It’s time for businesses to start people-proofing their systems. According to Verizon’s 16th Annual Data Breach Investigations Report released today, 74 percent of all breaches include the human element through error, privilege misuse, social engineering, or use of stolen credentials.
Whether it was falling for a phishing email, errors, or misusing their access to computer systems, nearly three quarters of breaches last year involved humans doing something wrong, according to Verizon.
For the 2023 report, Verizon looked at 16,312 security incidents – of which 5,199 were confirmed breaches – between Nov. 1, 2021, and Oct. 31, 2022.
Verizon found that most threats came from outside the organization – 83 percent – but insiders can be dangerous too, with 19 percent of data breaches involving internal forces.
One of the associated factors is business email compromise attacks – which is a kind of scam where the criminals try to trick someone into transferring money to them, often by posing as someone else.
These are one of the costliest scams, Verizon said. According to the report, the median loss in recent years from business email compromise is $50,000.

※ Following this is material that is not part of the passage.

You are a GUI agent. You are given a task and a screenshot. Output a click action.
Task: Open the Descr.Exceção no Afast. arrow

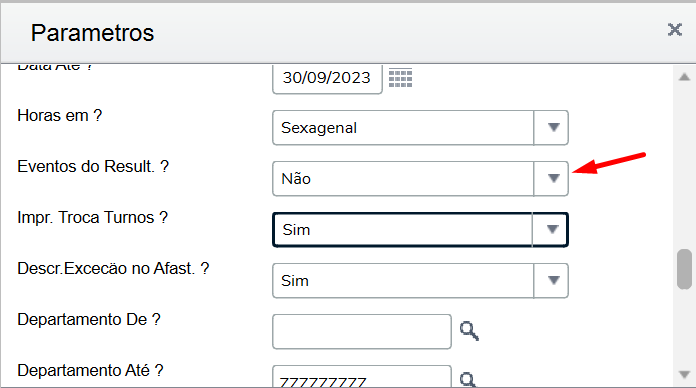click(x=551, y=281)
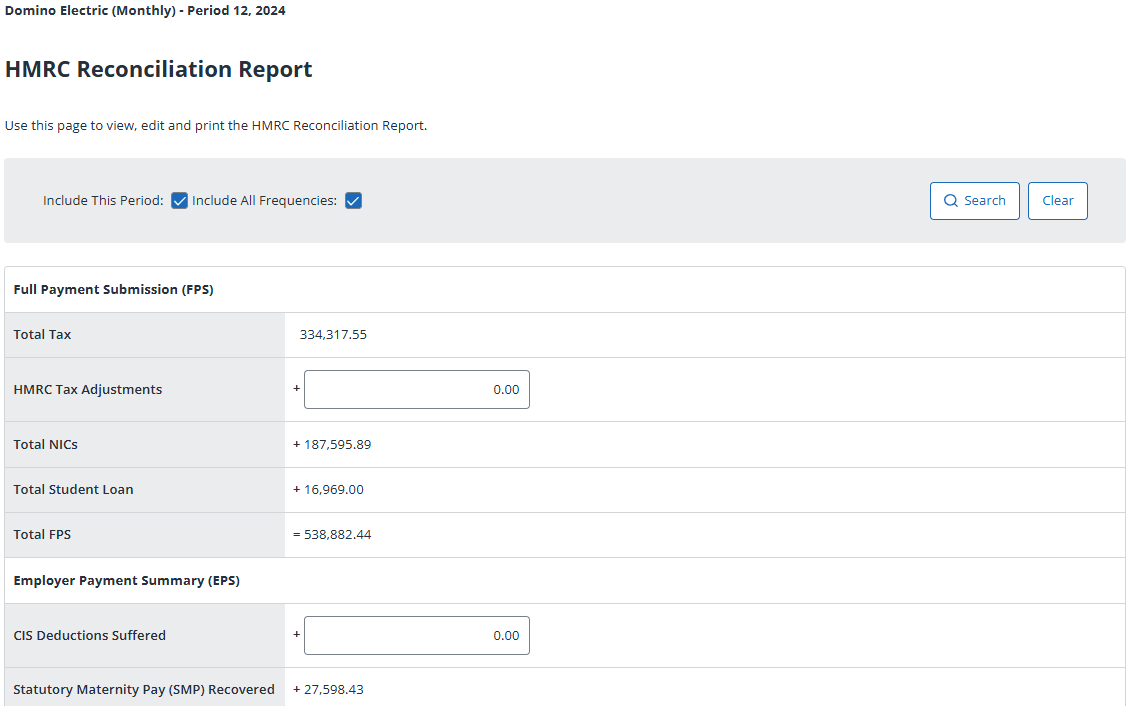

While phishing is still a very popular attack method, pretexting – when someone uses a fake story to trick a victim into doing something – is more popular, the report states.
Pretexting now accounts for 50 percent of social engineering attacks that rely on manipulating a victim – nearly double last year’s total. The report cites that phishing still accounts for 44 percent.
Verizon also found that ransomware incidents held steady at 24 percent of breaches. However, ransomware was everywhere: 91 percent of industries cited ransomware as one of the top issues they dealt with over the 12-month period.
It should come as no surprise that cyberattacks are almost always about the money.
Ninety-five percent of data breaches are financially driven, and, over the last two years, Verizon’s annual report found the median cost of ransomware has doubled from $13,000 to $26,000.
The Verizon report also found that the public administration, information, and financial and insurance sectors were the highest hit victim organizations when it came to cyberattacks – each clocking thousands of incidents in one year.
Small businesses were also hit more frequently from cyberattacks compared to large businesses, and North America took the top spot in cybercrime incidents globally – with Verizon finding 9,036 incidents on the continent, 1,924 of which had confirmed data disclosure.